#### 待做任务
1) 据伺服阀论文摘要,所研制的电-机械转换器最大驱动力是多少?
2) 伺服阀论文摘要中,论文为什么要提出耐高压阀用电涡流位移传感器的新结构?请依据文中给出的理由说明。

摘要
电液伺服控制系统以其控制精度高、响应速度快、抗负载刚性大等优点,在航空航天领域如导弹、火箭等的模拟加载装置,冶金领域如纠偏机构、张力控制机构,军事领域如火炮控制机构,工程机械领域如推土机、压路机等都有着广泛的应用。电液伺服阀作为电液伺服控制系统的核心部件,其作用是将输入的小功率电信号精确快速的转换为大功率的液压能输出,其性能优劣直接决定着电液控制系统的性能。直动式电液伺服阀因其具有结构简单、响应快、抗污染能力强、可靠性高、无先导级泄漏、特性不受供油压力影响等性能优点,已经成为流体传动与控制领域的一个重要发展方向和竞争焦点。提高电液伺服阀的性能指标,有助于改善电液伺服控制系统的控制特性,有益于更好地满足日益提高的市场需求,进而推动流体传动及控制技术的发展。
论文以直动式电液伺服阀的关键技术为研究对象,在综合国内外文献的基础上,提出了永磁极化、差动磁通驱动、动铁式、耐高压双向电-机械转换器的新结构,通过理论分析和磁场的有限元计算,确定了各结构参数间的匹配关系,实验结果表明该电-机械转换器的线性工作范围±1mm,最大驱动力为±60N,滞环小于2%,幅频宽达到160Hz。针对目前阀用电感式传感器的频响有限,已难满足高频响电液伺服阀的要求,本论文还提出了耐高压阀用电涡流位移传感器的新结构,并就电涡流传感器易温度漂移的技术难点,在理论分析基础上,提出采用无感线圈进行温度补偿的新方法,仿真和实验结果表明,该位移传感器的测量量程为8mm,精度为0.5%,20~90℃测量范围内温升引起的测量偏差由未补偿时的12%降低到0.7%,频响高,能够满足高频电液伺服阀的性能要求。基于耐高压双向电-机械转换器和耐高压电涡流位移传感器,本论文研制了不带位移反馈以及带位移反馈的直动式电液伺服阀的新结构,仿真探讨了其结构参数与其输出特性的内在关系,实验研究了直动式电液伺服阀的输出特性,实验结果表明,该直动式电液伺服阀的额定压力为21MPa,额定流量为60L/min,额定电流为±2A,滞环小于7%(不带位移反馈),幅频宽达到100Hz(10%额定流量@-3dB)。
有关各章内容分述如下:
第一章,在综合国内外文献的基础上,介绍了电液伺服阀的发展历史,从新结构和新材料两个角度论述了国内外电液伺服阀的研究动态,重点介绍了电液伺服阀的工作原理和性能指标;介绍了伺服阀相关技术,包括冷却技术、位移反馈技术以及液动力补偿技术的进展,总结出电液伺服阀的若干发展趋势。
第二章,介绍了传统型和新材料型两类电-机械转换器的作用、分类及工作原理,并进行了性能比较;分析讨论了单向比例电磁铁的输出特性及工作机理,深入探讨了其结构参数与其输出特性的关系及作用规律;在此基础上,提出了永磁极化式双向电-机械转换器,并就其关键技术包括永磁材料、软磁材料、衔铁支承以及激励线圈等给以了分析讨论。
As an important approach to automatic control, electrohydraulic servo control system has been widely used in many sections of national economy and social surroundings due to its advantages such as high level of control precision, quick response speed and high immunity to load variations. Electrohydraulic servo valves, the key part of an EHC servo system, with its function of transferring low-power electrical signal to large-power hydraulic output quickly and precisely, play an essential role in deciding the whole performance of the system. Direct-drive servo valve has come to be an important trend in fluid power transmission and control, in that it has advantages like compact structure, quick response, strong immunity to pollution, strong reliability, no leakage in pilot stage and no influence of supply pressure to performance. Therefore, improving its performance, can be beneficial to enhancing the control performance of the EHC servo system, better satisfying the market requirements and pushing forward the fluid power technology.

#### 已存数据
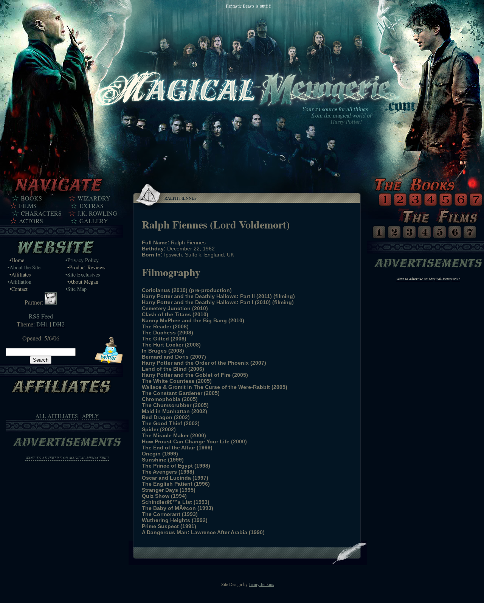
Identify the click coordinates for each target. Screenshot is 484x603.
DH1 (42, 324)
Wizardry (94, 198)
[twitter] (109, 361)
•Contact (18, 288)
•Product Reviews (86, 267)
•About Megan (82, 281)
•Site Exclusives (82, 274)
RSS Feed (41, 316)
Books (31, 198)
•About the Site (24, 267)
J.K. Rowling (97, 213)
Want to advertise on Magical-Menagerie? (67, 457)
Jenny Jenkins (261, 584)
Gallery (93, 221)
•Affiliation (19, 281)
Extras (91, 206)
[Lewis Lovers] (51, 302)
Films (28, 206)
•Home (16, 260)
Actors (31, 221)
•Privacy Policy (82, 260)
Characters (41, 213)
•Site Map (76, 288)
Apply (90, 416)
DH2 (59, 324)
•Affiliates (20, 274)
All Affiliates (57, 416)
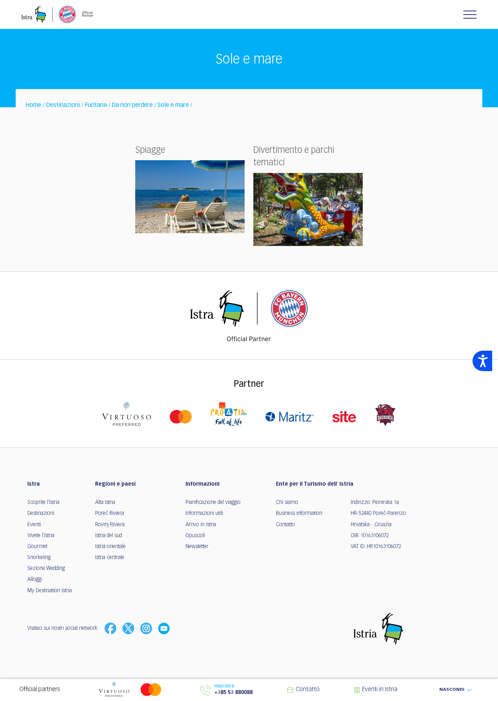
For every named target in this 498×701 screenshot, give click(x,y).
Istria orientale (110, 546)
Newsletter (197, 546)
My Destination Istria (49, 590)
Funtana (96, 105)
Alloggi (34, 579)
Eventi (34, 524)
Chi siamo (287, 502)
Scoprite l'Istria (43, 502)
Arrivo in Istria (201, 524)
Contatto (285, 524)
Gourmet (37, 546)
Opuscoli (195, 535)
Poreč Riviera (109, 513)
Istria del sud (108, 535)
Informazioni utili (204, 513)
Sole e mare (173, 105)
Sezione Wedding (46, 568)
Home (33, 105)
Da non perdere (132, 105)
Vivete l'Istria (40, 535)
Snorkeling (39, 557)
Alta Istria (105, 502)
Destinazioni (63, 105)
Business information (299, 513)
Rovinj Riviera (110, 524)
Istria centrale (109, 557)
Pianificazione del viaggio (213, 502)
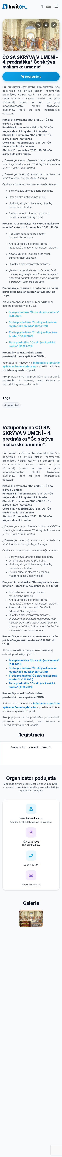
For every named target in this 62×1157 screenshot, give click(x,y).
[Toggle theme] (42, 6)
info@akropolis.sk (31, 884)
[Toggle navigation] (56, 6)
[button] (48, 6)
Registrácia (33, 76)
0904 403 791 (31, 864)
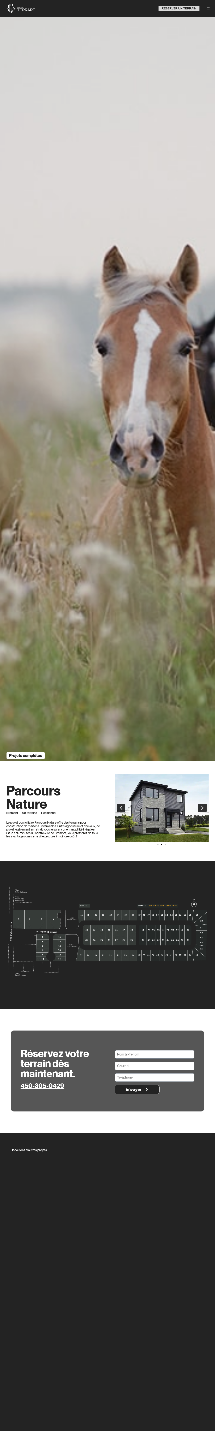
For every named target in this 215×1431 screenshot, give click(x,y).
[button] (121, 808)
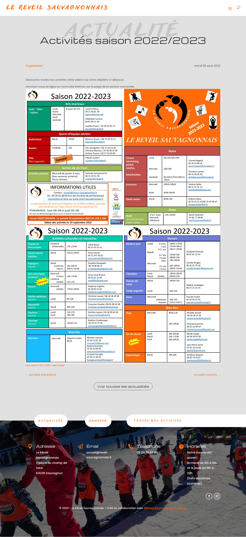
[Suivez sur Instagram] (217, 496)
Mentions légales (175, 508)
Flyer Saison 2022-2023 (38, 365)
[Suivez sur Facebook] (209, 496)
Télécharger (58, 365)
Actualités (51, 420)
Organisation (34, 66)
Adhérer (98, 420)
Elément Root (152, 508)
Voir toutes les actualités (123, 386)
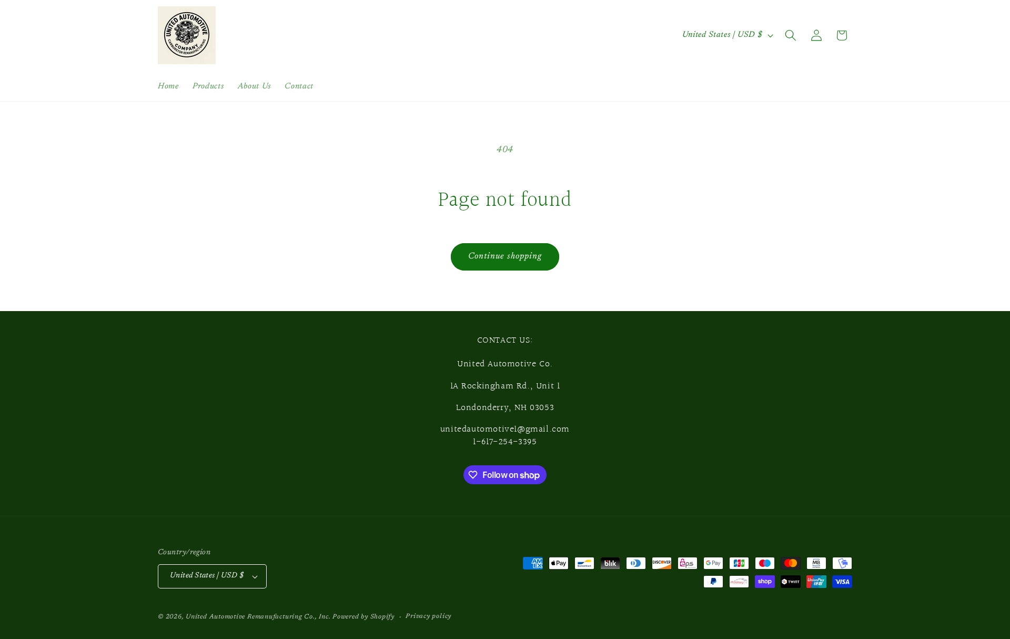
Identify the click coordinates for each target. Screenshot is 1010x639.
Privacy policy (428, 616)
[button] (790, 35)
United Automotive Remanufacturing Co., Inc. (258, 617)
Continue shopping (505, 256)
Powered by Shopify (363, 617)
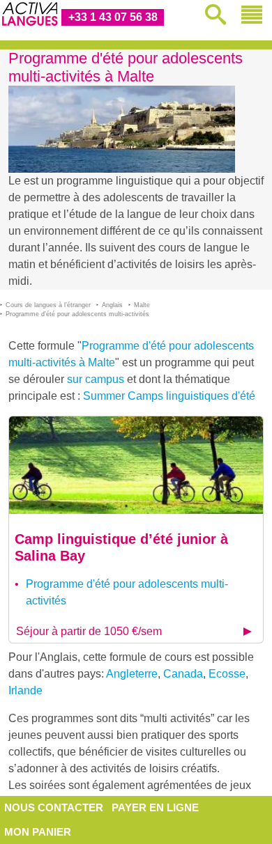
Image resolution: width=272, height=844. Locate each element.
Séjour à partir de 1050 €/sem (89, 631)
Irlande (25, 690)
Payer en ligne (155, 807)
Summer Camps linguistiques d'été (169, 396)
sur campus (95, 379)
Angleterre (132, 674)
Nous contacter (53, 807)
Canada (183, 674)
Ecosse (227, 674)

* * *

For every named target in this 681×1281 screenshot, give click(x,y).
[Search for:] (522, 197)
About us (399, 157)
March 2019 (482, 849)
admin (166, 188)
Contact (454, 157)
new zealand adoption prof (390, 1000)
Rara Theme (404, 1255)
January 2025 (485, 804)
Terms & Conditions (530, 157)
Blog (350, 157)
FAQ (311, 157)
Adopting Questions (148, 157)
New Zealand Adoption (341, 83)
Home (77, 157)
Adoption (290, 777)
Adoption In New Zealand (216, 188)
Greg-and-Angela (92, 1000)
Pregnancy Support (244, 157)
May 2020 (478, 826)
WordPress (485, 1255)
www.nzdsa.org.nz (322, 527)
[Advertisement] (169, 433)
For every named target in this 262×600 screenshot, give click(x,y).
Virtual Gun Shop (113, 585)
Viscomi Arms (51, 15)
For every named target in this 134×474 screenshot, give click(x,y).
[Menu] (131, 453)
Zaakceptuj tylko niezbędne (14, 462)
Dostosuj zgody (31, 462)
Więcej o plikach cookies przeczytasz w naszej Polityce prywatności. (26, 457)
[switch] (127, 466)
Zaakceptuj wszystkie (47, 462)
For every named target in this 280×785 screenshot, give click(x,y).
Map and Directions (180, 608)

#### 参考答案
1) ±60N。

2) 目前阀用电感式传感器的频响有限,已难满足高频响电液伺服阀的要求。新提出的电涡流位移传感器频响高,能够满足高频电液伺服阀的性能要求。